PROBLEM TO WORK ON: Output all the entries below. Each must match exactly.

━━━ RAW DATA

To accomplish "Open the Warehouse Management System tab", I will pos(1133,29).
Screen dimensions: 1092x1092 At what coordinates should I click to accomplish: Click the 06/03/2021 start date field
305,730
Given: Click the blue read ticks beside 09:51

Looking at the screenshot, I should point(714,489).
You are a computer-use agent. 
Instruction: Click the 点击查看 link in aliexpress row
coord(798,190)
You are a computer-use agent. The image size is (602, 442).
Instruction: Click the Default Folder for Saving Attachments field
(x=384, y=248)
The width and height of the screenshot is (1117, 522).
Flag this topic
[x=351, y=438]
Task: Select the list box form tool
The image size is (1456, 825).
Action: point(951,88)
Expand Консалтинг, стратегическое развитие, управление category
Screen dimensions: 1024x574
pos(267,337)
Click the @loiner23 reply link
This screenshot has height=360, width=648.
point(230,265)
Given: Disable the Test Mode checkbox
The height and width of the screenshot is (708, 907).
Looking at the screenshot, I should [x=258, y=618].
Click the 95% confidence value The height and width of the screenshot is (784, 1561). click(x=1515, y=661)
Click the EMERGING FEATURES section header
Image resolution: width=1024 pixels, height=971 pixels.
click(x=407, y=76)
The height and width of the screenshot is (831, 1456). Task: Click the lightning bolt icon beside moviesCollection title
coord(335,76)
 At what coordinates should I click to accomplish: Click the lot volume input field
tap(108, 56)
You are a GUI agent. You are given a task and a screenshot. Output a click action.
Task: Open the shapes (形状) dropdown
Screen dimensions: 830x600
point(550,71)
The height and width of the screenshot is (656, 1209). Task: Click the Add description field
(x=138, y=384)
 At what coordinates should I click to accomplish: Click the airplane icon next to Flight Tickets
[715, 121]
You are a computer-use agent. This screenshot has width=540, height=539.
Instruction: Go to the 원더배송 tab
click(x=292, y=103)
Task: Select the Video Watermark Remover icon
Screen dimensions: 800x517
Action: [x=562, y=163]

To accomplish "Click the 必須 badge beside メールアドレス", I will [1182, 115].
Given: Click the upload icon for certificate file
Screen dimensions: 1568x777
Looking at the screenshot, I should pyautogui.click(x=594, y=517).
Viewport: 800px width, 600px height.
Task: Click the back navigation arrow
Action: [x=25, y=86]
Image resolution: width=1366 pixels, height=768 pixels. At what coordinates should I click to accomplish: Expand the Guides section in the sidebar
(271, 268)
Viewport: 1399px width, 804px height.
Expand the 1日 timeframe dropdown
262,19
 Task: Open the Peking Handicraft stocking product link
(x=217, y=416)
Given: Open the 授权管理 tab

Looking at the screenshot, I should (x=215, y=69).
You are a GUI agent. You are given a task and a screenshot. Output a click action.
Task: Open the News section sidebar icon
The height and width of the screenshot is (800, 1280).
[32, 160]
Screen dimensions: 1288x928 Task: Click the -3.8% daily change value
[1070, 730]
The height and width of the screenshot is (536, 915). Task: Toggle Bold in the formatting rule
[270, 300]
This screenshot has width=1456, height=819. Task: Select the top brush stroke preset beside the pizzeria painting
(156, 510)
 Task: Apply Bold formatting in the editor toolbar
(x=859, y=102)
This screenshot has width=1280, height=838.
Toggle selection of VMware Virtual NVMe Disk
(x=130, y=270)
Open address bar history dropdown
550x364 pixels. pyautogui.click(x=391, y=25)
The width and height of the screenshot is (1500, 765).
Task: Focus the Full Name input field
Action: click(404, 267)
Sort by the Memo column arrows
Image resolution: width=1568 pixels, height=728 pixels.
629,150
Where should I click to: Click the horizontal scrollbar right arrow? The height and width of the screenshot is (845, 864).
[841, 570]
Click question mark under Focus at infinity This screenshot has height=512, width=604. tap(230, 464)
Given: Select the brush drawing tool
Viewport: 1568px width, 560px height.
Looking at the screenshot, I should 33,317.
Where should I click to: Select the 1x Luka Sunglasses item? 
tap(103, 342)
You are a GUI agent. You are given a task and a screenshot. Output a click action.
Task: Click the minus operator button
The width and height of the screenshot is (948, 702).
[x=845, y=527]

━━━━━━

TASK SOLUTION:
To accomplish "Open the Warehouse Management System tab", I will pos(1133,29).
Screen dimensions: 1092x1092 At what coordinates should I click to accomplish: Click the 06/03/2021 start date field
305,730
Given: Click the blue read ticks beside 09:51

Looking at the screenshot, I should point(714,489).
You are a computer-use agent. 
Instruction: Click the 点击查看 link in aliexpress row
coord(798,190)
You are a computer-use agent. The image size is (602, 442).
Instruction: Click the Default Folder for Saving Attachments field
(x=384, y=248)
The width and height of the screenshot is (1117, 522).
Flag this topic
[x=351, y=438]
Task: Select the list box form tool
The image size is (1456, 825).
Action: point(951,88)
Expand Консалтинг, стратегическое развитие, управление category
Screen dimensions: 1024x574
pos(267,337)
Click the @loiner23 reply link
This screenshot has height=360, width=648.
point(230,265)
Given: Disable the Test Mode checkbox
The height and width of the screenshot is (708, 907).
Looking at the screenshot, I should [x=258, y=618].
Click the 95% confidence value The height and width of the screenshot is (784, 1561). click(x=1515, y=661)
Click the EMERGING FEATURES section header
Image resolution: width=1024 pixels, height=971 pixels.
click(x=407, y=76)
The height and width of the screenshot is (831, 1456). Task: Click the lightning bolt icon beside moviesCollection title
coord(335,76)
 At what coordinates should I click to accomplish: Click the lot volume input field
tap(108, 56)
You are a GUI agent. You are given a task and a screenshot. Output a click action.
Task: Open the shapes (形状) dropdown
Screen dimensions: 830x600
point(550,71)
The height and width of the screenshot is (656, 1209). Task: Click the Add description field
(x=138, y=384)
 At what coordinates should I click to accomplish: Click the airplane icon next to Flight Tickets
[715, 121]
You are a computer-use agent. This screenshot has width=540, height=539.
Instruction: Go to the 원더배송 tab
click(x=292, y=103)
Task: Select the Video Watermark Remover icon
Screen dimensions: 800x517
Action: [x=562, y=163]

To accomplish "Click the 必須 badge beside メールアドレス", I will [1182, 115].
Given: Click the upload icon for certificate file
Screen dimensions: 1568x777
Looking at the screenshot, I should pyautogui.click(x=594, y=517).
Viewport: 800px width, 600px height.
Task: Click the back navigation arrow
Action: [x=25, y=86]
Image resolution: width=1366 pixels, height=768 pixels. At what coordinates should I click to accomplish: Expand the Guides section in the sidebar
(271, 268)
Viewport: 1399px width, 804px height.
Expand the 1日 timeframe dropdown
262,19
 Task: Open the Peking Handicraft stocking product link
(x=217, y=416)
Given: Open the 授权管理 tab

Looking at the screenshot, I should (x=215, y=69).
You are a GUI agent. You are given a task and a screenshot. Output a click action.
Task: Open the News section sidebar icon
The height and width of the screenshot is (800, 1280).
[32, 160]
Screen dimensions: 1288x928 Task: Click the -3.8% daily change value
[1070, 730]
The height and width of the screenshot is (536, 915). Task: Toggle Bold in the formatting rule
[270, 300]
This screenshot has width=1456, height=819. Task: Select the top brush stroke preset beside the pizzeria painting
(156, 510)
 Task: Apply Bold formatting in the editor toolbar
(x=859, y=102)
This screenshot has width=1280, height=838.
Toggle selection of VMware Virtual NVMe Disk
(x=130, y=270)
Open address bar history dropdown
550x364 pixels. pyautogui.click(x=391, y=25)
The width and height of the screenshot is (1500, 765).
Task: Focus the Full Name input field
Action: click(404, 267)
Sort by the Memo column arrows
Image resolution: width=1568 pixels, height=728 pixels.
629,150
Where should I click to: Click the horizontal scrollbar right arrow? The height and width of the screenshot is (845, 864).
[841, 570]
Click question mark under Focus at infinity This screenshot has height=512, width=604. tap(230, 464)
Given: Select the brush drawing tool
Viewport: 1568px width, 560px height.
Looking at the screenshot, I should 33,317.
Where should I click to: Select the 1x Luka Sunglasses item? 
tap(103, 342)
You are a GUI agent. You are given a task and a screenshot. Output a click action.
Task: Click the minus operator button
The width and height of the screenshot is (948, 702).
[x=845, y=527]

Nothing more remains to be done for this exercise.